Infobae Cultura publica “El peligro de contar una vida”, el discurso completo de la escritora y traductora durante el acto realizado en el Palacio Errazuriz en la noche del jueves

>En los años cincuenta del siglo pasado, había un maestro tatuador en Inglaterra que se llamaba George Burchett. Era la máxima autoridad en su oficio, un hombre práctico y aventurero, que atendía en el East End de Londres con delantal de médico. Reyes, aviadoras, oficinistas y divas de cine: todos querían sus tatuajes, y él los atendía sin perder el temple. Por su camilla pasaron el señor que tenía artritis y se dibujó bisagras en las articulaciones, el hombre momia, el hombre cebra y el matón que se estampó un mandala de flores en la cara. Los clientes le llevaban una idea y él la hacía realidad. Pero cuando se sentó a escribir sus memorias, las manos le empezaron a temblar.

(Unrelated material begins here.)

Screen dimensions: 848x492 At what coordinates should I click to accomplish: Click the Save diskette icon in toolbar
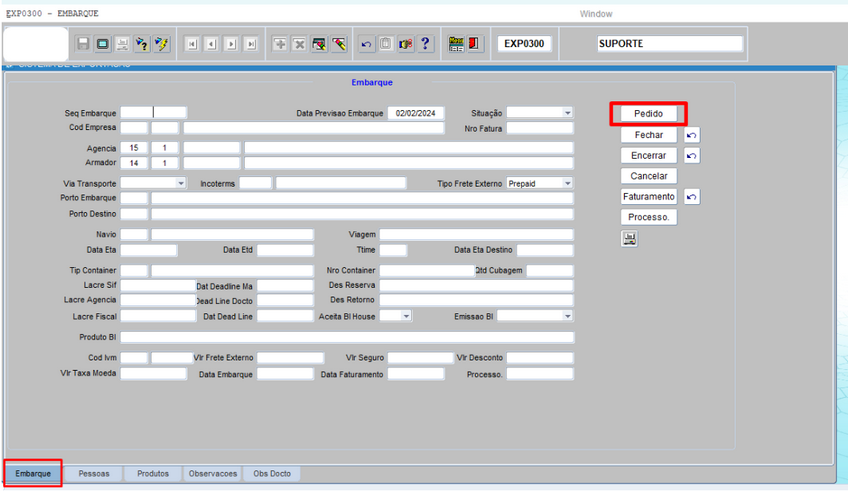point(83,44)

A Burchett le daba miedo “estropear las cosas”. Los amigos le decían que con todas las anécdotas que conocía, el libro estaba asegurado. Pero él contestaba “vamos, no me vengan con eso”, y les hablaba de fútbol y del clima para que lo dejaran pensar tranquilo. Ya había sentido algo parecido a los trece años. Se había escapado de casa para ir a Japón, a formarse con los grandes tatuadores. Pero cuando llegó al puerto de Kobe y vio la bahía desde un barco, notó que los tatuajes que lo habían llevado hasta ahí eran poco y nada comparados con ese lugar. Ese día, se dijo: “hay cosas que siempre van a estar del otro lado de la vidriera”. Y ahora, a los ochenta años, puesto a escribir sus memorias y las de toda esa gente, volvía a ser el mismo novato de la adolescencia.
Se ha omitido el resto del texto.